Problem A: Using the passage on potato vodka, decide whether each of these statements agrees with it: (i) The traditional Polish choice of vodka is potato-based. (ii) Chopin Potato Vodka launched in the early 1990s. (iii) Chopin Potato Vodka is distilled three times. Answer yes or no for each, and quote the words from the passage that settle it.
Problem B: Proceed with the passage on potato vodka, picking up after its final sentence.

Despite (or perhaps because of) its humble status, the potato is an obvious choice for distillation. Vodka can be made from any fermentable ingredient, from grain to grapes, and while distilling with the spud has certain stodgy production challenges, its high levels of starch provide convertible (and therefore covetable) sugars for fermentation.

The Polish understood this before many others. While their traditional choice remains a crisp and peppery rye-based vodka, they’ve proved the most successful potato distillers over the centuries, showcasing its distinctively rich, oily and smoother profile.

It’s fair to say that early Polish forays into this spirit weren’t entirely discerning, encouraging a certain amount of scorn from sipping snobs. In the 18th century, distillers were most interested in yield, and as the potato became cheaper than grain, the variety of potato mattered little provided it was easy to cultivate. Back then, it was often haphazardly distilled, resulting in a harsh spirit, but with today’s producers being more considered in their choice of potato, this variety of vodka has earned its luxury label.

When the Polish Chopin Potato Vodka (40%, £32.95 for 70cl, The Whisky Exchange) launched in the early 1990s, it was not only a statement of intent for improving potato vodkas, it also became a marker for the entire luxury spirits market. Four-times distilled, using locally sourced produce, it is one of the subtler potato vodkas, slightly crisper than most, but with a hint of creamed potato on the finish.

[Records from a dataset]
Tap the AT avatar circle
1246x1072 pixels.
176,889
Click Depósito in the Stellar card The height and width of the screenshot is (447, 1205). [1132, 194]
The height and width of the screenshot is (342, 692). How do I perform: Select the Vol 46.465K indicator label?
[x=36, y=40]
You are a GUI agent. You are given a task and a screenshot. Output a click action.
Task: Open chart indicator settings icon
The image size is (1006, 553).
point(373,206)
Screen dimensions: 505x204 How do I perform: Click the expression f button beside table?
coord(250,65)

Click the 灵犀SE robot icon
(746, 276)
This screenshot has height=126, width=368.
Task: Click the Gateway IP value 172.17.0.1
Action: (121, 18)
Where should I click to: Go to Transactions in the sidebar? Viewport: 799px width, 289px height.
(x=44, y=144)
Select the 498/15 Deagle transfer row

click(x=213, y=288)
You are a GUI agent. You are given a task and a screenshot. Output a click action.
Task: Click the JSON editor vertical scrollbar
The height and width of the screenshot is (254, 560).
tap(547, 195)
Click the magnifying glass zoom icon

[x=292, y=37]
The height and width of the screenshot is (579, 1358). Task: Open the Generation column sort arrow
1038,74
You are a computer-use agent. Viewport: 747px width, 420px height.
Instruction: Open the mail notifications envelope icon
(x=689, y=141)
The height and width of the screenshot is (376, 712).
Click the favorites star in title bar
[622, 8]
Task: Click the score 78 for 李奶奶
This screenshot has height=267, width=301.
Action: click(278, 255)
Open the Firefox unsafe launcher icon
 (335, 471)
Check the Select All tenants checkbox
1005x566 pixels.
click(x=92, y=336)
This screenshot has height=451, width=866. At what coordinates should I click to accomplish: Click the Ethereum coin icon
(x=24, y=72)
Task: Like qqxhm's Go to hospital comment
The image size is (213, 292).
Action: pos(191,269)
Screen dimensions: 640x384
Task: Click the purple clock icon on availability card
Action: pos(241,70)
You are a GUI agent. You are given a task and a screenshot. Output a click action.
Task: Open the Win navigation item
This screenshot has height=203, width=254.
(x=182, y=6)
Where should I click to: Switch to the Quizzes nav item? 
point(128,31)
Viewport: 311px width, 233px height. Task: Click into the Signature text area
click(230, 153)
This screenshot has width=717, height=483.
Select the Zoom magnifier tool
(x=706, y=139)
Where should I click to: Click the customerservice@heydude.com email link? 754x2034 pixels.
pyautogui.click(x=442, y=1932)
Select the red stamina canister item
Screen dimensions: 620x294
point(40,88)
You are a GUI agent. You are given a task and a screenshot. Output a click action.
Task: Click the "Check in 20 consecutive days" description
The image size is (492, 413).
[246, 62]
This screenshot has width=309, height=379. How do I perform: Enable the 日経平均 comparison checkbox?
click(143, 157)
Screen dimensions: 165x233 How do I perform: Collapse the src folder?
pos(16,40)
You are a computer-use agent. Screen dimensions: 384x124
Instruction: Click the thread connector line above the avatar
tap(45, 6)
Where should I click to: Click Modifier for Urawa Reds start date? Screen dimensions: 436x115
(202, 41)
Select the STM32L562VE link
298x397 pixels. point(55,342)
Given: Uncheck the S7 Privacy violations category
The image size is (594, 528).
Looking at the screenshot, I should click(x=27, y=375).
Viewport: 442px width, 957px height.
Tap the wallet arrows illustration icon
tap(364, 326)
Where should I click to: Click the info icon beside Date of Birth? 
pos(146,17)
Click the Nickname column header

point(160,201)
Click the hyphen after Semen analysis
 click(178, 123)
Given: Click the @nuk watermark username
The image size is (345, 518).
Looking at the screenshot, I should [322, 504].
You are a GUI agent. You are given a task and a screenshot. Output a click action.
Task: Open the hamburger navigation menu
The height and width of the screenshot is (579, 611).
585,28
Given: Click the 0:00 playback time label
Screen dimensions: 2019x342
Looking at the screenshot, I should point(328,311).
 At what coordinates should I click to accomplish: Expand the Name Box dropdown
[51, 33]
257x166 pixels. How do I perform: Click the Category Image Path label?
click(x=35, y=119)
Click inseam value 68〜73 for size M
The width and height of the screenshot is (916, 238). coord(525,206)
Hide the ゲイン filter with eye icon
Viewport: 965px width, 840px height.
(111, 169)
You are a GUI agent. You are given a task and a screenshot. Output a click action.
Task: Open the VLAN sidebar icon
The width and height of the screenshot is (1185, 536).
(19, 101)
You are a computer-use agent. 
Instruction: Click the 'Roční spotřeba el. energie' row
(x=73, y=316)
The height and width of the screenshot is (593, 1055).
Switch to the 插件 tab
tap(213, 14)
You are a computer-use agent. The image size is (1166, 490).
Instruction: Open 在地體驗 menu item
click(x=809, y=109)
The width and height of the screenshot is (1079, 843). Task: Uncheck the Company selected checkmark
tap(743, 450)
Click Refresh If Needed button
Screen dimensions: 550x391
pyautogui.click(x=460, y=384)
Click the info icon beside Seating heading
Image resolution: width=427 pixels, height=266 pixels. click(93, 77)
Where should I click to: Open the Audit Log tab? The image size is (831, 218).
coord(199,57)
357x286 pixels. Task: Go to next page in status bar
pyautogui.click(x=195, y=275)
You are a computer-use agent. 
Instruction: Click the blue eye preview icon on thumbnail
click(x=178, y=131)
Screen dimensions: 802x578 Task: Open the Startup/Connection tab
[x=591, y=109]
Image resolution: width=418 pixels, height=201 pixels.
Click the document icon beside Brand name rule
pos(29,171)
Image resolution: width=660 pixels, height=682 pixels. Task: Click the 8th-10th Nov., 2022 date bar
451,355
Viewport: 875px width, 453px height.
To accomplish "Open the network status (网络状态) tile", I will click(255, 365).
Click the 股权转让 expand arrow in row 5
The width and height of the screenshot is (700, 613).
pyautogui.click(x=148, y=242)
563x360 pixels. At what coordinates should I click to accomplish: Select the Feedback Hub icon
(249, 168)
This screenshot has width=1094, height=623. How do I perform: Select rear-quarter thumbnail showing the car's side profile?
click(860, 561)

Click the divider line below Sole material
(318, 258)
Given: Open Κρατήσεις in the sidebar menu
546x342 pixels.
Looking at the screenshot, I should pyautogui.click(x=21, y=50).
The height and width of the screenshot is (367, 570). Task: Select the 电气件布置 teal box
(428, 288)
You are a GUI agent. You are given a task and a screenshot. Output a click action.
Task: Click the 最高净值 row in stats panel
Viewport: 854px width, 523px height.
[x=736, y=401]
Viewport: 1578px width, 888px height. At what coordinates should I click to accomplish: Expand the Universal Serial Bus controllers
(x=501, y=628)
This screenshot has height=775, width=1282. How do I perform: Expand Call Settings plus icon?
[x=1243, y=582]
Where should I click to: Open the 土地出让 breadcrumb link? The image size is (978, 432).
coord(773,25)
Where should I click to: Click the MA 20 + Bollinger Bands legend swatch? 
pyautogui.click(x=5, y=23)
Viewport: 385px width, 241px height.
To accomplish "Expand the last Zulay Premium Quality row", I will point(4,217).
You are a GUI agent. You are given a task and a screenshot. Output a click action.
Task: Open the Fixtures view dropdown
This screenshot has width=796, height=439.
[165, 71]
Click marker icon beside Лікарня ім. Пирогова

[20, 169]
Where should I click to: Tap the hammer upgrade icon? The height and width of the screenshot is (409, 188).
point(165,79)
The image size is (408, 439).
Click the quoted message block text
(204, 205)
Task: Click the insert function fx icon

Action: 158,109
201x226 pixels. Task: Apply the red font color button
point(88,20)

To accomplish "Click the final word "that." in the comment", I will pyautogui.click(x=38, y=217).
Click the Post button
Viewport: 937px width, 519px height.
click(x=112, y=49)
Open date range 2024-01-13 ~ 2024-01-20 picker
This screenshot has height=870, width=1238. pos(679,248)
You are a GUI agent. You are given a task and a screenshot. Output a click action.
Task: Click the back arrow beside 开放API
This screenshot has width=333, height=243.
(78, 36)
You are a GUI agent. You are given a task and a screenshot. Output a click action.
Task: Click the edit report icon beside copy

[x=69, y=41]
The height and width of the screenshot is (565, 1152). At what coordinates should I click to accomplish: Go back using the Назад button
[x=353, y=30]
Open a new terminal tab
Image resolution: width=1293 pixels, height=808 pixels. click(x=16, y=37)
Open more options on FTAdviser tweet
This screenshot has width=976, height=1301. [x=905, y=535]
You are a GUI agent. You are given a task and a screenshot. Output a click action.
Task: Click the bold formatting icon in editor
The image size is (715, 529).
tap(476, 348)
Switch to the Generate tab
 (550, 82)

Result A:
(i) No: "their traditional choice remains a crisp and peppery rye-based vodka"
(ii) Yes: "launched in the early 1990s"
(iii) No: "Four-times distilled"

Result B:
The Swedes, too, have a potable potato heritage that stems from similarly humble roots. There, the early 20th century state ownership of alcohol resulted in mass-produced rough-and-ready spirit. But today, standards are much higher, and the glorious Karlsson’s Gold (40%, £29.86 for 70cl, Master of Malt) is one of the best around. Created by former Absolut Vodka pioneers, including blender Börje Karlsson, it is incredibly smooth and sweet, using seven varieties of potato.

But right now, the UK is top of the crops. Our King Edwards are one of the best varieties in the world and our distillers have been creating rich and full spirits from this tasty tuber. And when it comes to the recent revolution, much of the credit should be given to the potato farmer William Chase, in Herefordshire.

Chase’s story might be familiar: he revolutionised the luxury-snack market with Tyrrell’s crisps in 2002, and then in 2008 put the potatoes to use in Chase Vodka (40%, £22 for 70cl, The Bar). A complex spirit, rich but still strong on crisp pepper notes and a hint of aniseed, it remains a fine benchmark in the micro-distilling revolution of the mid-Noughties. His success inspired other British distillers to embrace the potato, and many are now producing a refined and discerning drink from it.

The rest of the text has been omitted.